The following is the protocol for the preparation of the cells:
• Harvest cells by centrifugation and aspirate the supernatant.
• Resuspend the cells gently in pre-warmed CellTracker™ Working Solution.
• Incubate for 15-45 minutes under growth conditions appropriate for the particular cell type. Centrifuge the cells and remove the CellTracker™ Working Solution.
• Wash the cells with sterile PBS.
About 200 cells in a volume of 4 nl were injected in each embryo. The transgenic lines Tg(kdrl:EGFP) was used for all the experiments.
2.19 Ki67 Immunofluorescence
6-7 dpf embryos were fixed overnight in 4% paraformaldehyde (PFA) at 4 °C, dehydrated through an ascending methanol series, and stored at −20 °C.

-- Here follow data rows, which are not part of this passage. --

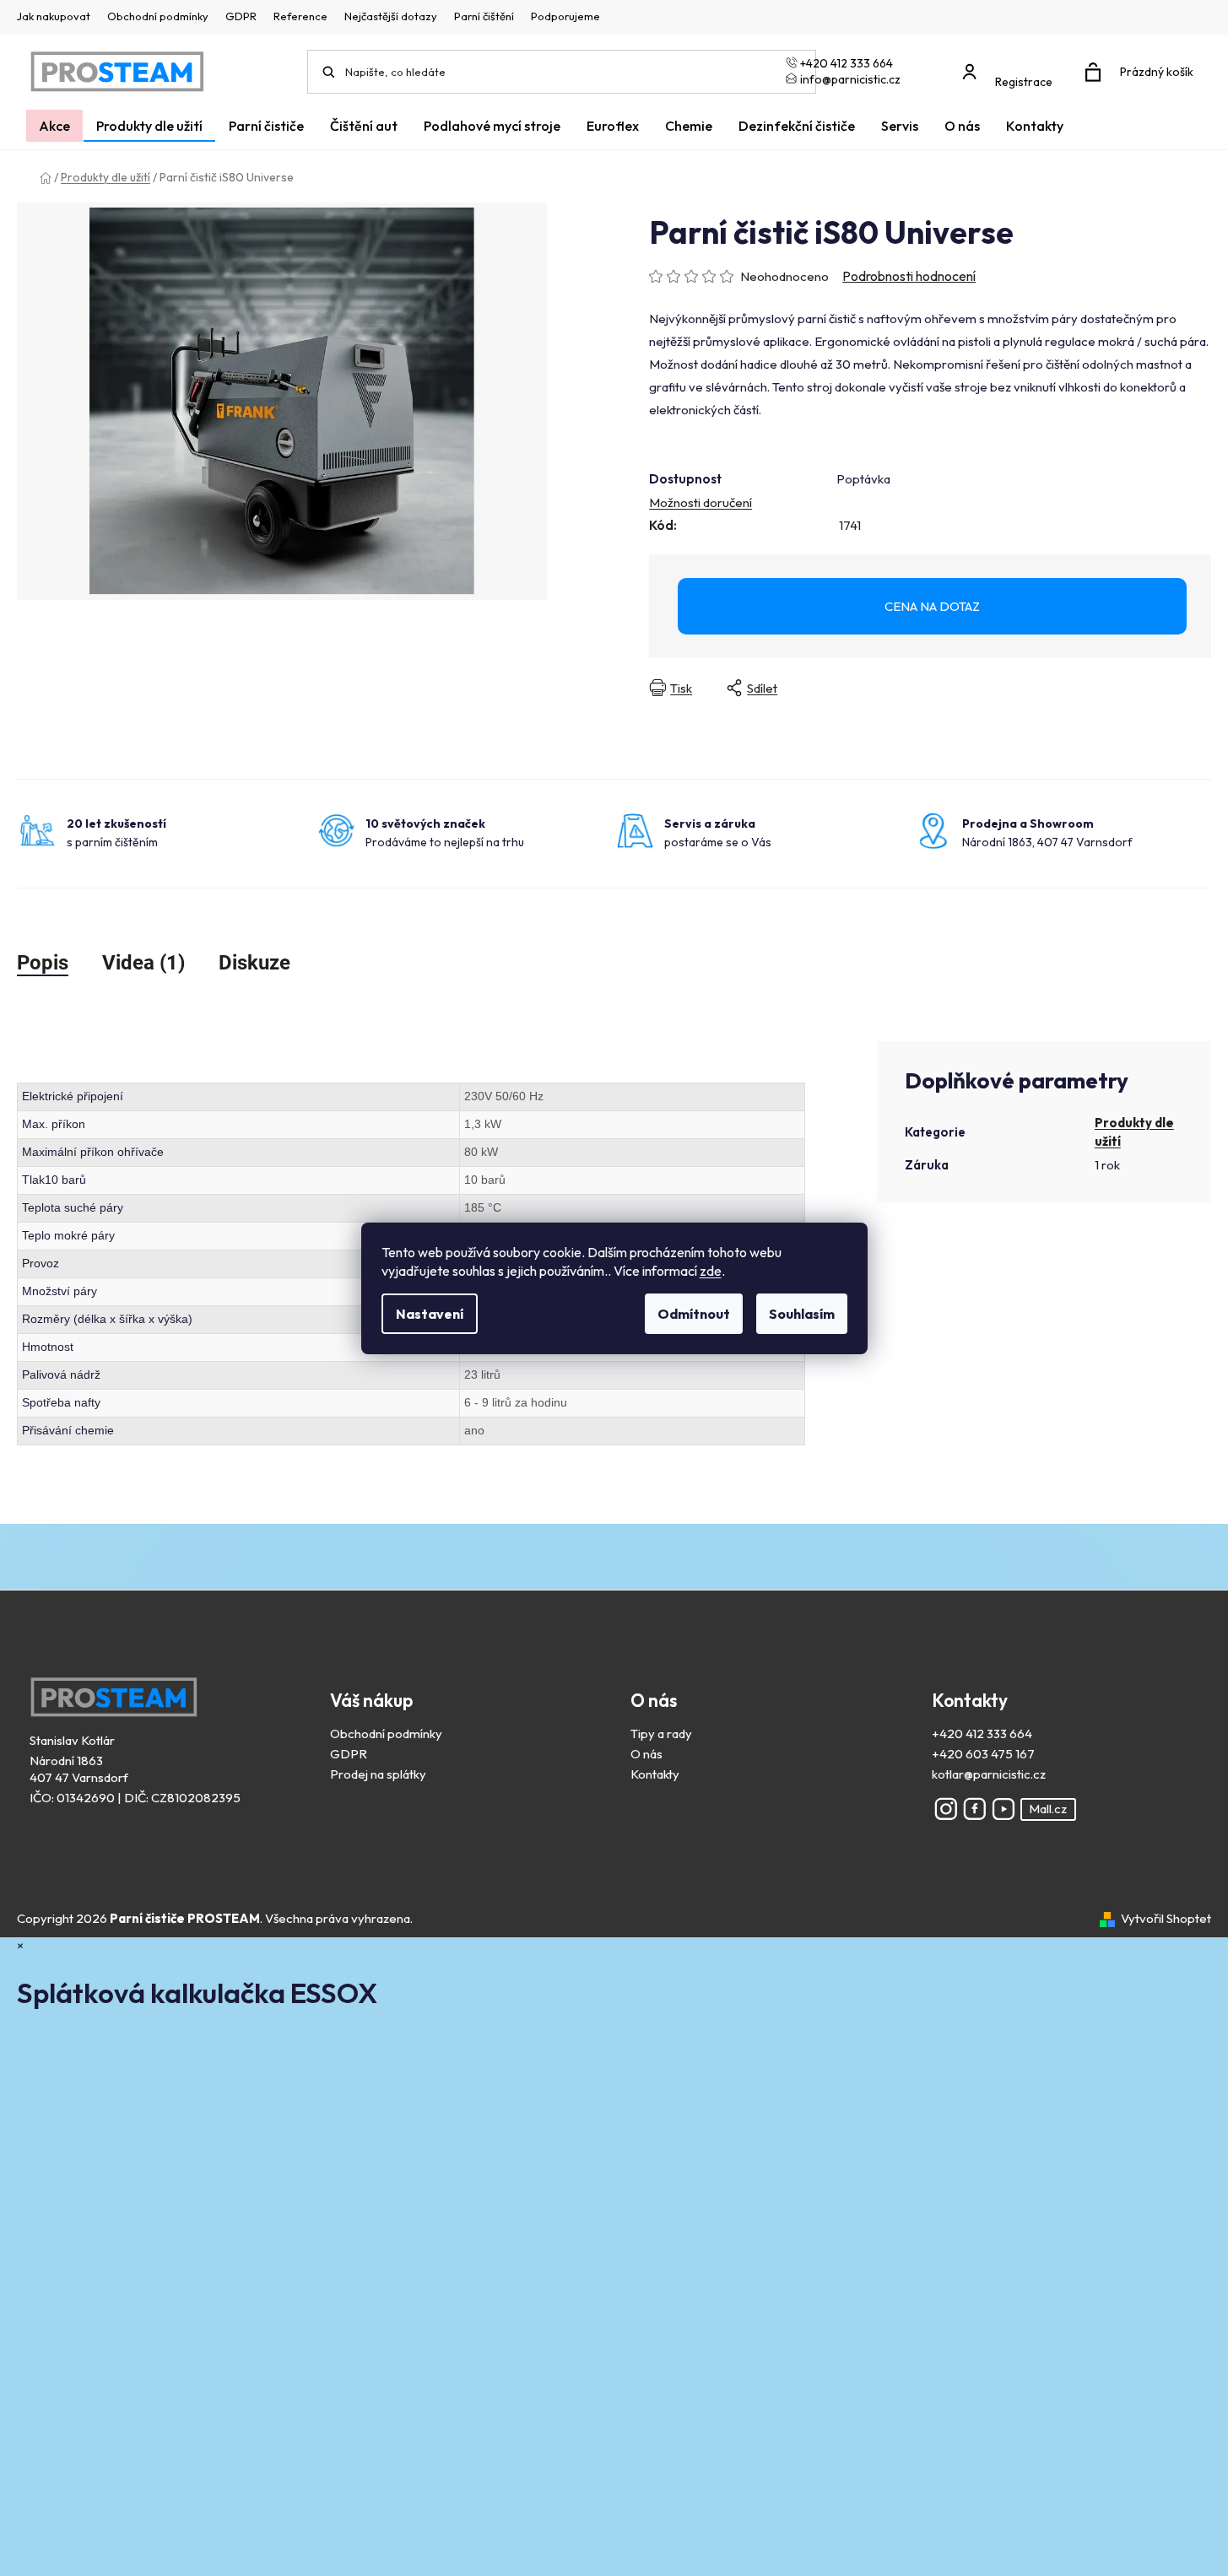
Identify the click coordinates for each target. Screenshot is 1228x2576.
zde (711, 1270)
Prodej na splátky (378, 1774)
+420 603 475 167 (983, 1754)
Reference (300, 16)
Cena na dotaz (932, 606)
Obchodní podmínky (157, 16)
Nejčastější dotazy (390, 16)
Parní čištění (484, 16)
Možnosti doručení (700, 502)
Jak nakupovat (53, 16)
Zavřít (939, 688)
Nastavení (429, 1313)
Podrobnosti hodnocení (909, 275)
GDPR (241, 16)
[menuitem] (54, 126)
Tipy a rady (661, 1733)
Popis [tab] (42, 963)
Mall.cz (1048, 1809)
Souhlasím (802, 1313)
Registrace (1023, 81)
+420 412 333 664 (982, 1733)
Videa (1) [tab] (143, 963)
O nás (646, 1754)
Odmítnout (693, 1313)
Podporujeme (565, 16)
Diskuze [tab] (254, 963)
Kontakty (654, 1774)
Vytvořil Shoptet (1166, 1918)
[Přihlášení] (1012, 63)
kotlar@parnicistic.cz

The first day the embryos were rehydrated in PBT and permealyzed for 1h in proteinase K, then the embryos were fixed for 20 min-1h in PFA 4% and washed several times in PBT in agitation. After the washes, the embryos were incubated first with blocking buffer for 2-3 h in agitation, then with the Ki67 primary Ab 1:200 in blocking buffer overnight at 4 °C.
The second day, the embryos were washed three times in PBT for 1h and three times in blocking buffer for 1h. The embryos were then incubated with the secondary Ab 1:400 in blocking buffer overnight at 4 °C.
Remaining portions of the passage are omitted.